• AIM OF THE EXERCISE
In the homework article below, turn the paragraph starting "The number one influencer" into a short bulleted list that keeps its main facts.

• GIVEN TEXT

BEGIN

We’ve previously spoken of the common issues that teachers face in today’s classrooms; and yet beyond large classes, disruption, inappropriate language and lack of engagement, there lies one timeless task that teacher after teacher has attempted to tackle and failed – homework that is completed on time, every time, by every pupil. This problem endures, the only difference is that the excuses have transformed; from blaming the dog, to digitally-based excuses – lost memory sticks, cloud storage that has taken umbrage on that single document and eradicated all trace of it, the list goes on.
Given that two hours of homework per night is the most effective in relation to the results that are ultimately achieved, we know that homework pays off. So, it’s worth persevering – and with these tips, your perseverance may gain an upper hand.
The number one influencer on homework completion is the success of the teacher/caregiver relationship. We’ve previously written about how Breeze creates seamless interaction in this respect – putting parents in the complete picture as to how their child is progressing, what grades they have achieved and the tasks set before them. Perhaps most critically, Breeze also allows for two-way communication.
Learning disabilities often go a long way in explaining a pupil’s poor behaviour, including skipped homework assignments – but recognising and diagnosing a condition is notoriously tricky. In the meantime, a pupil can often be labelled with all sorts of terms, impacting their education and perpetuating a self-fulfilling prophecy.

END

[Items listed in a dataset]
BEGIN

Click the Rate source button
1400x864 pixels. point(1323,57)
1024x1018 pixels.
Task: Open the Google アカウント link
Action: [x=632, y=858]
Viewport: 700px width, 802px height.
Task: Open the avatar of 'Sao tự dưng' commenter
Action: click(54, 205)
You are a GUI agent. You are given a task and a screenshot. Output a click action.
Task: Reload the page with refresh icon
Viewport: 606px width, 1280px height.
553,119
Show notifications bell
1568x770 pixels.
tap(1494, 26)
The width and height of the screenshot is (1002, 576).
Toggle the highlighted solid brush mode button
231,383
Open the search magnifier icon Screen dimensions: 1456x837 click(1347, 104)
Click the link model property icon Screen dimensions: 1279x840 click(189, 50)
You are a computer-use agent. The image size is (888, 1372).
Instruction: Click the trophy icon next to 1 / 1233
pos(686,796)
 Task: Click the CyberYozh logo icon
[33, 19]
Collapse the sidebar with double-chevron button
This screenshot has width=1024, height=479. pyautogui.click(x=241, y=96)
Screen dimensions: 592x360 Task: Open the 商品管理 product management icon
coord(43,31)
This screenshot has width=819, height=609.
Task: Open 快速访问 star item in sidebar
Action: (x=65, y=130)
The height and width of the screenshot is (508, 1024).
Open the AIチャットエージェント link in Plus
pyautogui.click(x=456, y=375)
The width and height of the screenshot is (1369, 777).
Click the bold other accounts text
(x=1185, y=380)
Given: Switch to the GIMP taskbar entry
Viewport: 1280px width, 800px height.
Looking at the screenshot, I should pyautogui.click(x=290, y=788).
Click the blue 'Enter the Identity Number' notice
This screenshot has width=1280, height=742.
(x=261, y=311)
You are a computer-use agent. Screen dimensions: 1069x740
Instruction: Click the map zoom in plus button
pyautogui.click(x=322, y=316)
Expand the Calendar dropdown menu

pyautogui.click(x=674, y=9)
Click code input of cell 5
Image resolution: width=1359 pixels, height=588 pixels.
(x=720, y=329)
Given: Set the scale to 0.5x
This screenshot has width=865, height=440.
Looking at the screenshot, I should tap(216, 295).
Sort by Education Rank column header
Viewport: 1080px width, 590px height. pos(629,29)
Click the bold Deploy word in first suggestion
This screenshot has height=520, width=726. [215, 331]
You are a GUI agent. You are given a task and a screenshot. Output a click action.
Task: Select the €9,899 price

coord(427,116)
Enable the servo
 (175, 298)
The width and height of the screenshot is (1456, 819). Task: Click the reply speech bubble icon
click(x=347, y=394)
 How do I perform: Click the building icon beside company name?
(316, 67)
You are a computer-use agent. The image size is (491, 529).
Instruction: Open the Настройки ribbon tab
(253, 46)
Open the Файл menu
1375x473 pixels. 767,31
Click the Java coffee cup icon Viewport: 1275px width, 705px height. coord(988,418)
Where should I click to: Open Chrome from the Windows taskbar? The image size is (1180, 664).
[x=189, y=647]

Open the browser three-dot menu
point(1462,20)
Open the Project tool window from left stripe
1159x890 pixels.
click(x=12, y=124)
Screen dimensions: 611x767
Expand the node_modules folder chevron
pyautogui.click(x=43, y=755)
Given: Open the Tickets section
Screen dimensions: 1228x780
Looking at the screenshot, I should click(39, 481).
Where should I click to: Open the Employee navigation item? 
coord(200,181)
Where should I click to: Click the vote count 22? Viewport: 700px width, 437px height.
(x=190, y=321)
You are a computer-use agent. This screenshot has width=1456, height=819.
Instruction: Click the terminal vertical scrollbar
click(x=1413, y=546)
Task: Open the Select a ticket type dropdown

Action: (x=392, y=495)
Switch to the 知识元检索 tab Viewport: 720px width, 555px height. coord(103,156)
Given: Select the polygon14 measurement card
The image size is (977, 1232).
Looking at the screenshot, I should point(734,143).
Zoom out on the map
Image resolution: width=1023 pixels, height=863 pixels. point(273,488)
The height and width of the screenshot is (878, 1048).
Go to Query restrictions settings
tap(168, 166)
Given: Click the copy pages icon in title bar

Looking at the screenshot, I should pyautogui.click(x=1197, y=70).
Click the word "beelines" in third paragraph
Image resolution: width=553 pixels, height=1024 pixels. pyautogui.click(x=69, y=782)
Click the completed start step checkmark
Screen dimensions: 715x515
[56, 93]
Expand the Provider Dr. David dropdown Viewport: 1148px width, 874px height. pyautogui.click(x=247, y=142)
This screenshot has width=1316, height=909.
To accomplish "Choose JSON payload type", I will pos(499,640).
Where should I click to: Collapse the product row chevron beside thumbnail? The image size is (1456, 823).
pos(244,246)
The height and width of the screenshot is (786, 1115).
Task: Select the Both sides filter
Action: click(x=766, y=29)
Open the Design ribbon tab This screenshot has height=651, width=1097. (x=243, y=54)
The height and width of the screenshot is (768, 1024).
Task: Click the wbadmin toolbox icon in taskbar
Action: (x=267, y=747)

END

• SOLUTION FOR THIS TASK
- The teacher/caregiver relationship is the biggest influence on homework completion.
- Breeze gives parents a full picture of their child's progress, grades achieved, and assigned tasks.
- Most critically, Breeze also allows two-way communication.